At this juncture, my memory divulges a little more and reminds me of the impacts we used to "perform" on stage(read as euphemism for "making an ass of ourselves' and a polite way of saying we polluted Atmodaya Bhavan--thank you to the LMB ppl who were gracious enough to let us use their stage). For the first year since I was Anish, my roles consisted of either being Prince Charming's gay partner or playing an LMB student of Class XI. Then of course comes my memory. We were supposed to perform this play for this fest Syzygy which is basically the Computer Club fest.

So our impact team with our great ideas decided to make a computer come alive. So we had a Backspace key and and Alt key(a character with a split personality disorder), all come to life, and somewhere in the middle I came in( pretending to be an LMB student). Forever reliable, Shweta got really sick and turned up on the day of the Impact without a voice,quite literally. So I had to pick up Sign Language in a day and as was the ritual with our impact team, doom was inevitable.

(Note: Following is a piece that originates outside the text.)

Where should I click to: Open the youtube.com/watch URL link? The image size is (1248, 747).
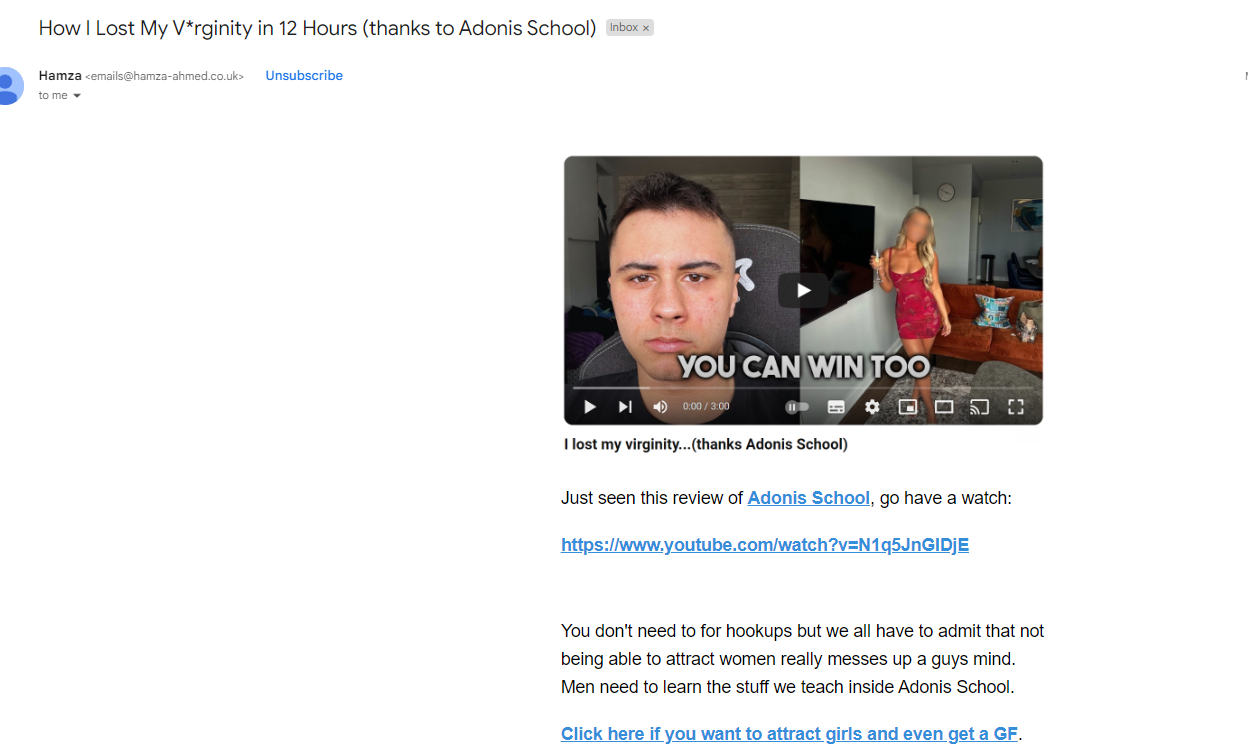click(765, 545)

Then somebody(yours truly) came up with the suggestion that Backspace(the character Shweta was playing) was such a pricey character that he wouldn't speak at all and instead communicate every emotion through some other character. So we got this girl, Priyanshi to read from the script(on the stage,mind you) and in the play she happened to be the virus in our computer.

So on stage the scene goes like this:

Priyanshi reads from the script Backspace's lines: "Are you a virus?" and then realises it's her line next so she looks into the script,reads my illegible handwriting, looks up, convincingly at the audience and says" Yes, I am a virus" in a matter of seconds. I swear if I could sink lower I would, but there wasn't a deeper pool close by to drown myself.

And then ofcourse we had the everenthusiastic people from the audience shouting that we were reading from the script, just making our eventful day better. I would have given anything to get off the stage right then. But not even half our play was over and through the relentless abuses we went on, undaunted.

And even after all that we had the courage to face the same stage a year later, this time albeit, me as Bappi Lahiri and Shweta as Mithun Da and my friend as Himesh Reshammiya and ofcourse Bappi had to have a lil boy crush on Himesh--just the icing on our cake. And THIS the audience had no difficulty understanding.

My memory is a strange thing. It acts in weird ways. It behaves independently and refuses to respect me. But at the end of the day, whatever little I remember makes me laugh hysterically, and makes this world a little more approachable and a little more understandable....no I correct that-- only more approachable, the world still baffles me to no end.